Итак, он был в непокое, в разладе, XVIII век. Новое вторгалось в жизнь и благодетельно, и страшно. Чем больше росло чувство собственного достоинства человека (а оно росло!), тем больше ушибался он о социальные преграды, о наглость временщиков, захвативших власть на всех ступенях социальной лестницы. Вольнодумство, освобождая мысль, расковывая душу, вместе с тем подчас грубо вторгалось в прежний духовный мир, новое мировоззрение высмеивало старое, а старому казалось, что наступил конец света. Все это неизбежно должно было создавать поле постоянного напряжения, рождать чувство неустойчивости и атмосферу тревоги.
В замечательных мемуарах А. Пишчевича есть рассказ о том, как он ехал в свою деревню. Как-то «в дремучем лесу увидели плотину, в средине разнесенную водою, и каскада нам представлялась самая страшная. Казалось, что до нас тут не ездили, спросить не у кого было, остановиться негде, мороз давал себя чувствовать, что ночью лютость свою умножит; надлежало решиться, проехать каскаду настоящую. Ямщик спросил у меня: «Что, барин, — как быть, а ехать худо». Я ему отвечал: «Ударь по лошадям. Бог милостив!» Извозщик выполнил мою волю. Доехав до пропасти, лошади так углубились в воду, что одни головы были видны, в кибитку вода вошла, и доставало одной несчастной минуты, чтобы сильная волна опрокинула кибитчонку, тогда прощай я, жена и дитя, которое в ее утробе было… Но извозщик, при столь очевидной опасности не потеряв бодрости, ударил, крикнул на лошадей, и они, сделав усилие, выхватили нас из пропасти. Извозщик, перекрестившись, сказал: «Родясь такого страха не видал».
Это одно из самых сильных описаний русской дороги, не раз воспетой и проклятой. Кажется, нет мемуаров, где не встречалось бы погибельных переправ, невозможно крутых для лошадей откосов, вязкой, засасывающей колеса грязи (и каковы же работники, каковы же герои должны были быть русские ямщики!). Словом, на пути гоголевской птицы-тройки должно было встать немало препятствий в виде грязевых омутов, разрушенных мостов, оврагов и водоворотов.
Иногда русский XVIII век представляется мне похожим на эти свои дороги, настолько он в водоворотах страстей, в столкновении противоречий, в вязкой толще неразрешимых проблем.
А ведь главная-то пропасть, главная бездна у нас впереди!

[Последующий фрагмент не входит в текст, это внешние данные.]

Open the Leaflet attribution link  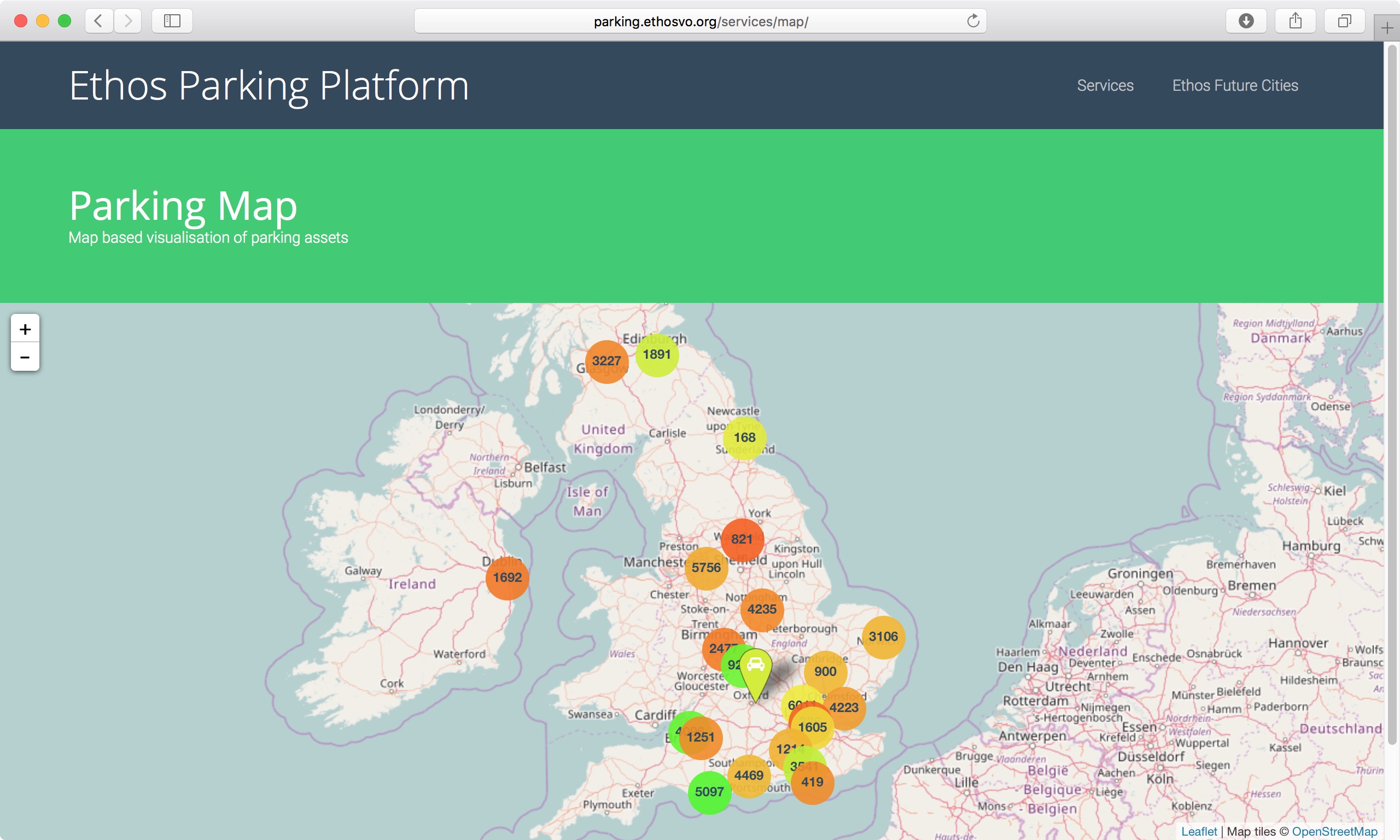(x=1199, y=831)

«Выезд государыни-императрицы из Могилева был пред полуднем, — рассказывает Гаврила Добрынин, — при колокольном звоне, при пушечной пальбе и при вялом стечении народа, ибо не должен я пропустить, что белорусские жители почти всех состояний […] смотрят на великий и малый предмет, на печальный и радостный, с кошачьим равнодушием». Добрынин ошибается, кошачьего равнодушия в народе не было. Только теперь усилиями наших ученых нам открывается огромная картина духовной жизни народа, только сейчас начинаем мы понимать, какая напряженная работа мысли шла в самых глубинных народных пластах.
Народная масса предстает нам очень разной, была в ней и рабская покорность, чуть что — валился мужик на колени, но уже та быстрота, с какой разлилась пугачевщина, показывает, с какой легкостью он с колен поднимался. Народное негодование, народное сопротивление гнету то и дело прорывались в разного рода вспышках, случалось и так, что помещики (по словам Екатерины) бывали «зарезаны отчасти от своих». Но всего интересней для нас не эти вспышки, а то постоянное движение непокорных, непрерывное внутреннее сопротивление несправедливой социальной системе, совершенное ее внутреннее неприятие, которое было ясно осознано и отчетливо выражено народными мыслителями.
Наше представление о том, что темная и неразумная масса получала просвещение только сверху, от дворянской (а потом и недворянской) интеллигенции, требует определенных корректив. Пушкинское замечание: «Правительство у нас всегда впереди на поприще образования и просвещения. Народ следует за ним всегда лениво, а иногда и неохотно», — справедливо, но неполно. Конечно, поскольку речь идет об образовании, тут заслуги правительства (именно екатерининского) и дворянской интеллигенции бесспорны, но вместе с тем в народе шел и процесс самообразования, осознания жизни с ее корневыми социальными проблемами. А если под просвещением понимать, например, такое великое завоевание, как чувство собственного достоинства, то можно сказать с уверенностью: в глубинах народных масс формировалось свое мировоззрение, народная мысль, независимая и глубокая, развивалась не только самостоятельно, но и в противоборстве с официальным мировоззрением. В XVIII веке дворянская культура не имела никакого представления об уровне мужицкой мысли.